Quanti sono protestati, inoltre, sono esclusi da un anno a cinque anni (vedasi la disciplina del protesto) dalla possibilità di firmare assegni o detenere carte di credito da qualsiasi banca. Queste persone sono registrate in un elenco alla “Centrale allarme Interbancaria“, che gli istituti di credito consultano a pagamento, prima di stipulare contratti con i clienti. Il protesto può arrivare per un assegno o cambiale scoperti. Il professionista che è protestato o ha subito un fallimento, in questo modo, non può più esercitare la sua attività, a meno di cointestare lo studio ad una terza persona che non è segnalata nell’ambito bancario.

In presenza di situazioni di scoperto bancario (“conti in rosso”), l’istituto bancario può essere tenuto a bloccare l’importo presente sul conto corrente e gli eventuali altri depositi, fino al ripagamento del debito.

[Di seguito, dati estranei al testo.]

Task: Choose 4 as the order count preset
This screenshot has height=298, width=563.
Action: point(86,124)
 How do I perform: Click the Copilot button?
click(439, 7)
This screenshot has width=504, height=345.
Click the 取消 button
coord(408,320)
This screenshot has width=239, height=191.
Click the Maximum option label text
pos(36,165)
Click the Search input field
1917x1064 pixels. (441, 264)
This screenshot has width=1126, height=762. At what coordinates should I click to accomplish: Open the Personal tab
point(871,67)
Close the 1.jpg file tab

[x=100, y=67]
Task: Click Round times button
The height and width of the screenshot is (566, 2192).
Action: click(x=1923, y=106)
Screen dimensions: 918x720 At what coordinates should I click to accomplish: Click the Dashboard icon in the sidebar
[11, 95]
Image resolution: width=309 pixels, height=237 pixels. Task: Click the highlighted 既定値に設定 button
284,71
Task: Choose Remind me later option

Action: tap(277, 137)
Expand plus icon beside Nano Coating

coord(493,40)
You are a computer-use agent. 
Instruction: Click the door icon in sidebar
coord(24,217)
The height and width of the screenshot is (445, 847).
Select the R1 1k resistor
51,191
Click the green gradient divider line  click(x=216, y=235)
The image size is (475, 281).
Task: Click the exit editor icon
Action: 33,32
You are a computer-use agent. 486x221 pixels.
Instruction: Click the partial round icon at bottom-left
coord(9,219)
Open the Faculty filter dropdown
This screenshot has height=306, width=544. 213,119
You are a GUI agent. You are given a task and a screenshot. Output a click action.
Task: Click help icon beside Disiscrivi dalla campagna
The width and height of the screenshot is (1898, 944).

Questo crea un problema di reperimento della liquidità necessaria a saldare spese che sono per alcuni multipli al di sopra della soglia dei 1.000 euro, perché diventano necessari molteplici pagamenti di “piccolo taglio” sotto tale soglia, i soli che possono essere incassati in contanti senza transitare per il conto corrente e i relativi blocchi per lo scoperto.

Un secondo problema riguarda i movimenti in uscita, ossia il blocco di quei trasferimenti che per i titolari di partita IVA possono essere svolti solo a mezzo del conto, come il pagamento di tasse e imposte.